Daunting as these concepts seemed, my experience of the past few weeks was really starting to become valuable. Without realizing, I was slowly changing my mindset. I was taking time to understand the problems and picturing how I would solve them before even touching my keyboard.
I found a docker image for Hazelcast online, wrote a bunch of configuration files to describe how this container should be created and had a Hazelcast cluster on my local machine. I had mocked out, on my local machine, how Hazelcast would run on the cloud, which was essential before getting it to work on our live environment.
This achievement reminded me why I had signed up for this career: learning cool things and using them to solve problems. I even installed Linux to ease my DevOps journey, as a lot of the DevOps tools are much easier to configure and run on Linux than Windows, which made my team very happy. They'd been telling me to make the switch for a while.

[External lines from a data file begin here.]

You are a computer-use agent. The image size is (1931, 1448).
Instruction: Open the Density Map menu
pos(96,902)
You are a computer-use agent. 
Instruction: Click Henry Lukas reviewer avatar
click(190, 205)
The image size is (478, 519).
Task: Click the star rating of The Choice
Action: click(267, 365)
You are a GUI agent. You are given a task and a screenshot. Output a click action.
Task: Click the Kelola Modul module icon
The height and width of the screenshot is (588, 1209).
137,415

When it came time to applying all that new knowledge and getting Hazelcast working on our Kubernetes cluster in the cloud, I looked towards the person in the team with the greatest knowledge in the DevOps space, Rameez: an intermediate engineer and all-round cool guy.

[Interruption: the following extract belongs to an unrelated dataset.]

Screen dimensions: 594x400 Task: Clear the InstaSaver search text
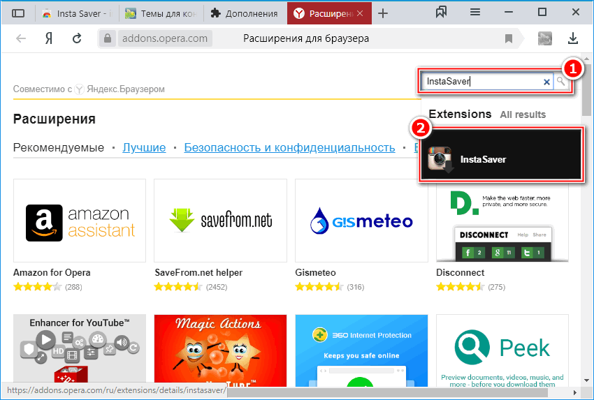pyautogui.click(x=546, y=82)
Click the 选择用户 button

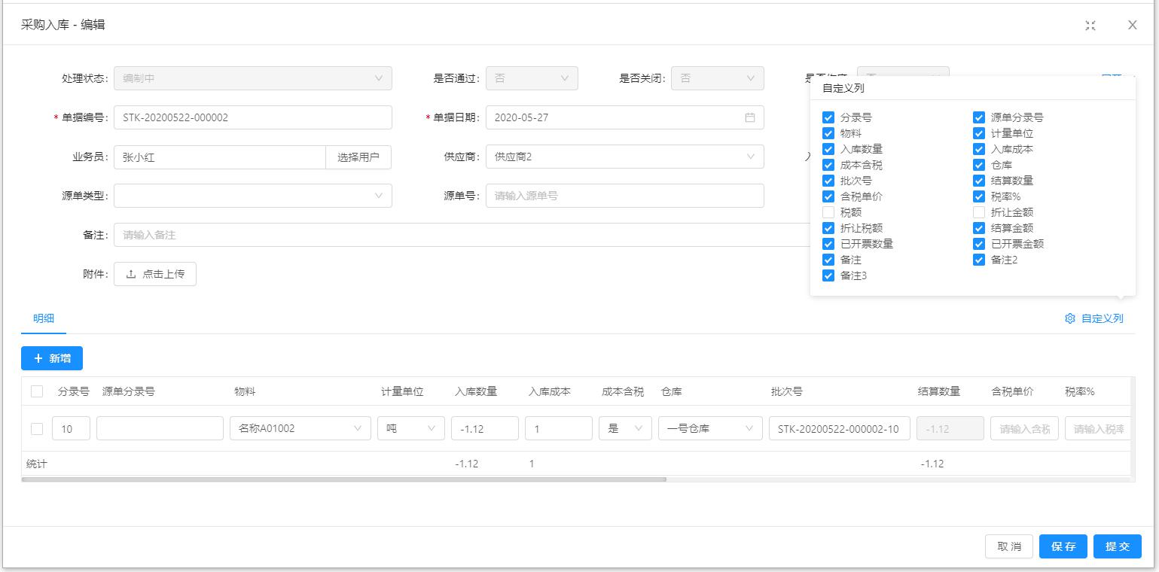(358, 157)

Tip 4: Find a mentor and do pair programming
It was time for pair programming: One of the best ways to absorb knowledge and grow together.

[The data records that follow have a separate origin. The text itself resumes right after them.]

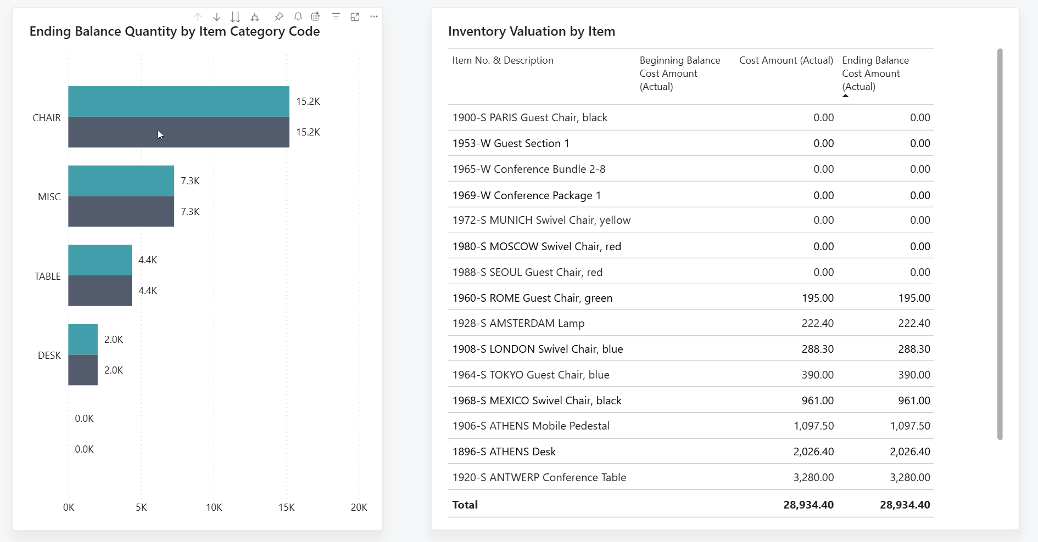Select the 1920-S ANTWERP Conference Table row
1038x542 pixels.
(x=539, y=477)
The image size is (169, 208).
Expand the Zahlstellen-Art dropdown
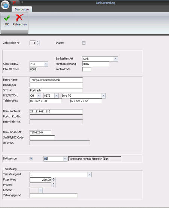coord(116,59)
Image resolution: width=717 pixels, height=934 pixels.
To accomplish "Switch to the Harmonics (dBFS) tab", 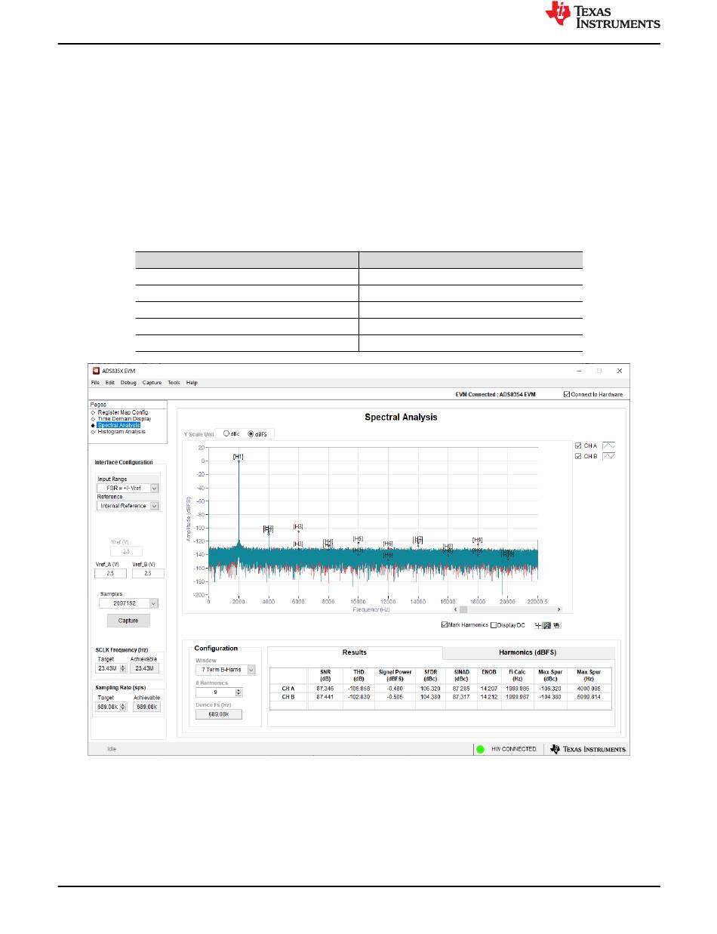I will pyautogui.click(x=528, y=653).
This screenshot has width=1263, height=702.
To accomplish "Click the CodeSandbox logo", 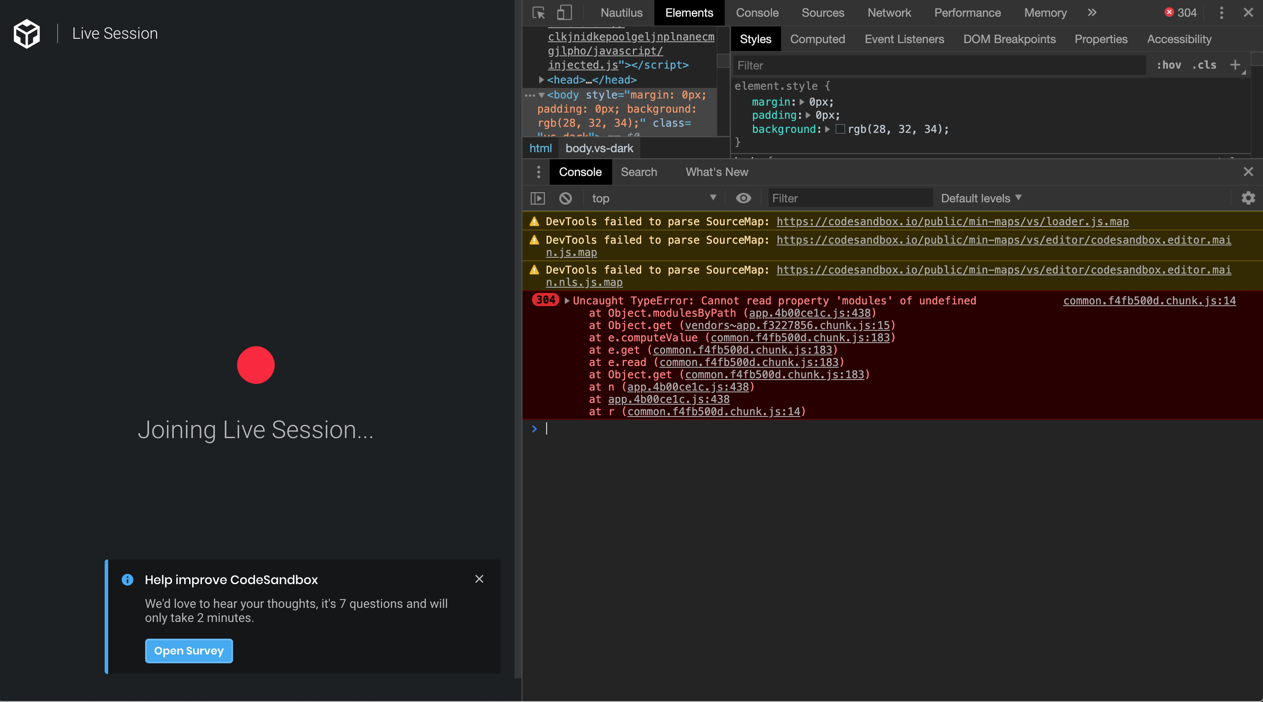I will (x=27, y=33).
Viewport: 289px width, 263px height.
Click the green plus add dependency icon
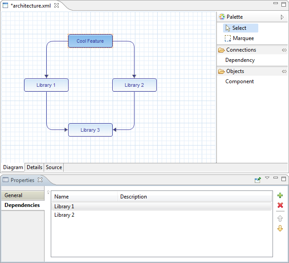coord(280,195)
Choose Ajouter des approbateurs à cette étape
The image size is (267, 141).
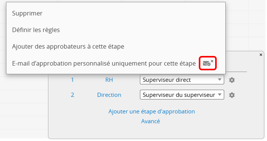[68, 47]

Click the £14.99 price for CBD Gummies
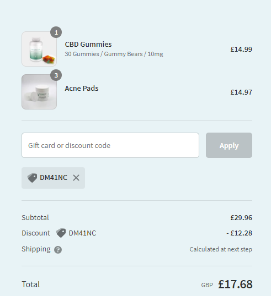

Essentially, it's exactly what it sounds like: you find a partner, one of you writes the code, the other acts as a kind of quality assurance. A second opinion on things. This helps to fill knowledge gaps and acts as a catalyst for higher quality code.
I took a seat next to Rameez and we started working on getting Hazelcast onto our Kubernetes cluster. Within a day, we had everything up and running in the test environment and set up our Hazelcast cluster to be easily deployable to our production environment after testing.
Hello, Emerald City -
I had finally slayed the Wicked Witch of the West, followed those seemingly endless yellow bricks and reached my proverbial Emerald City. I made a ton of friends along the way - Spring Caching, Hazelcast, Kubernetes, Docker, Helm and, of course had grown as a developer.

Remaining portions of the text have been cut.